Os trigonum is a supplementary bone located behind the ankle. Many individuals with this extra bone don’t experience any symptoms. However, clinicians refer to the os trigonum as os trigonum syndrome if it causes pain.

Health professionals are now unsure of what triggers the development of this bone. However, overusing the ankle, especially in people who dance or play sports, is a common risk factor for causing discomfort. Pointing the toes down generally causes pain.

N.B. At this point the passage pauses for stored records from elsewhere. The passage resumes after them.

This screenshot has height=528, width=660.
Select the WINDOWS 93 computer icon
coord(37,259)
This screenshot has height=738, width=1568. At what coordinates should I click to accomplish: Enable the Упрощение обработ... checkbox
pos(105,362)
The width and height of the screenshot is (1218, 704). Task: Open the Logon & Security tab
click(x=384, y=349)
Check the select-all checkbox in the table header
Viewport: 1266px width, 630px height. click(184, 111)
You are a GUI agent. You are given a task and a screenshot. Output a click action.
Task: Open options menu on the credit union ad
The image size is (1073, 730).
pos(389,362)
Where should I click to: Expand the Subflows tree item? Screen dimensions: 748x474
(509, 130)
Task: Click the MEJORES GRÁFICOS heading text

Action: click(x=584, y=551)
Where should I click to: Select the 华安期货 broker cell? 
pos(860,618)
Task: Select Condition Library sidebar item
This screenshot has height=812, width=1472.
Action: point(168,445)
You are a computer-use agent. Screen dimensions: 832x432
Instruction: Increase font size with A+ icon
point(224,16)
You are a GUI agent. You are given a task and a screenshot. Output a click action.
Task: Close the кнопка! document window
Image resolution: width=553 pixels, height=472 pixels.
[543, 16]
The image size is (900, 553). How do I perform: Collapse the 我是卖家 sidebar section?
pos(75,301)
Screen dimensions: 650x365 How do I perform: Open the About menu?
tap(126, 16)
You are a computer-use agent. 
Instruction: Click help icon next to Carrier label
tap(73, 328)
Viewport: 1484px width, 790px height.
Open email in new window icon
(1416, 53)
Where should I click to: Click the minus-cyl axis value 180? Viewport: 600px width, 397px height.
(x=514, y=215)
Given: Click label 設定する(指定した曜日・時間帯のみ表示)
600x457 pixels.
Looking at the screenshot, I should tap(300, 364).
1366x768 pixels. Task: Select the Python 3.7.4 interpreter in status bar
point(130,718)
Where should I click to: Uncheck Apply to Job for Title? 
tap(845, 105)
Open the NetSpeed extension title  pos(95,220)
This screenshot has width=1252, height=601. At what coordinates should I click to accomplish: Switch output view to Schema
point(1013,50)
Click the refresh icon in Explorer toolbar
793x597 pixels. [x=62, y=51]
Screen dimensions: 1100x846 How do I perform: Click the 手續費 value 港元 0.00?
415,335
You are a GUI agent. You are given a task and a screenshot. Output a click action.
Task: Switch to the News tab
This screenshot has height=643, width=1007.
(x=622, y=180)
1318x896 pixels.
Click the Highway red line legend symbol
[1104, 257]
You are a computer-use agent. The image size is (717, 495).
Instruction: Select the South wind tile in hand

Initial therapies frequently include rest, ice, immobility, and potential painkillers. If they don’t work, surgery might be necessary. Os trigonum syndrome might take weeks or even months to fully recover from.


  1. What does os trigonum pain feel like?

    The common symptoms of Os Trigonum Syndrome include ankle discomfort and stiffness, which are frequently made worse by toe pointing. You may notice some swelling and a little, sensitive lump behind the ankle that is frequently present.

  2. Is os trigonum syndrome rare?

    People who have an os trigonum bone may develop the uncommon and painful ailment known as os trigonum syndrome. About 15 to 30 percent of persons have an accessory (extra) bone in at least one foot called the os trigonum. Located right behind the ankle joint, it is a little, spherical bone.

  3. What is os trigonum surgery called?

    The surgical removal of an os trigonum using an open posteromedial approach with concurrent FHL tenolysis/tenosynovectomy is a secure and efficient procedure that enables the detection and treatment of accompanying FHL disease.

  4. What age is os trigonum for?

    The posterolateral side of the talus is home to the accessory bone known as the os trigonum. It manifests as a secondary ossification nucleus that typically fuses in less than a year between the ages of eight and eleven.

  5. How long is os trigonum recovery?

    After posterior ankle arthroscopy and os trigonum excision, athletes typically need eight to 12 weeks to return to play, however, this period can vary.